This post is part of a series of guides on how to write your first ACM SIGGRAPH / TOG paper. You can find the other articles here.
Your SIGGRAPH project has resulted in something new and exciting, congratulations! Releasing great open-source software is a crucial last step of sharing it with the world.
This post is a tutorial on how to make your code release a success and amplify the impact of your work. It’s part of a series of blog posts on writing your first SIGGRAPH paper.
Why release code?
Releasing good code can dramatically increase the reach of your project, benefiting you–and many others–for years to come. More people will know about your project, use your method, and cite your paper—even distant users that you might never expect!
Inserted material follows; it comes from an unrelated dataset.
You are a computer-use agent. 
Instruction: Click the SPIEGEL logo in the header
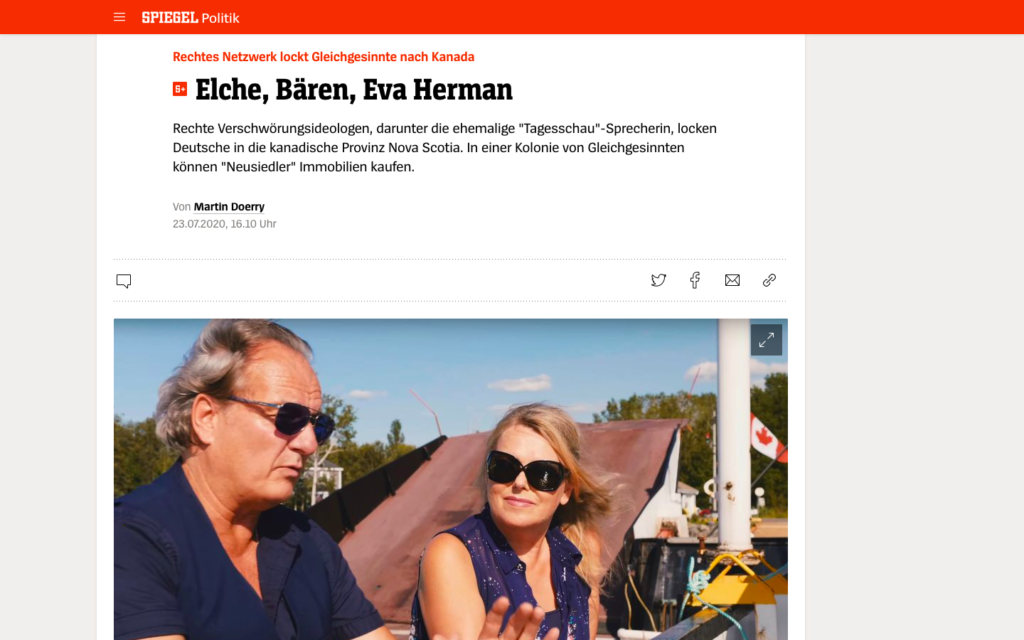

In principle, a clearly-written technical paper provides all the details needed to implement a method, but in practice the burden of reimplementation is often an insurmountable hurdle. By providing ready-to-use code, you give an easy path for others to access your work.
Additionally, software is a form of communication. It precisely describes all of the little details of your research in unambiguous language, a valuable complement to the mathematical descriptions in a paper and the verbal descriptions in talk. In my experience, some readers will find it much easier to understand a new method by reading well-documented code than by reading a paper!
Lastly, code releases greatly improve reproducibility & replicability in computer graphics, that is, the ability to reproduce the published results of a method. When canonical code is released, it serves as a public reference point for a particular method, enabling the community to move forward and collectively do better research.
The basics
First and foremost, releasing code does not mean simply uploading the project code folder from your machine! The primary act of preparing a code release is converting your “experimental” code into software which is ready to be used by others. Other important aspects include documentation, hosting, and licensing. There’s a lot to think about, and it’s okay if you can’t do everything perfectly right, but every hour you invest will pay dividends in the long run.
Before going further, I should clarify that this tutorial will focus mainly on releasing “artifacts”, one-off codebases which are typically associated with a single paper. Developing large, general libraries or maintaining complex software systems projects is a very different challenge, which has more in common with mainstream software engineering practices.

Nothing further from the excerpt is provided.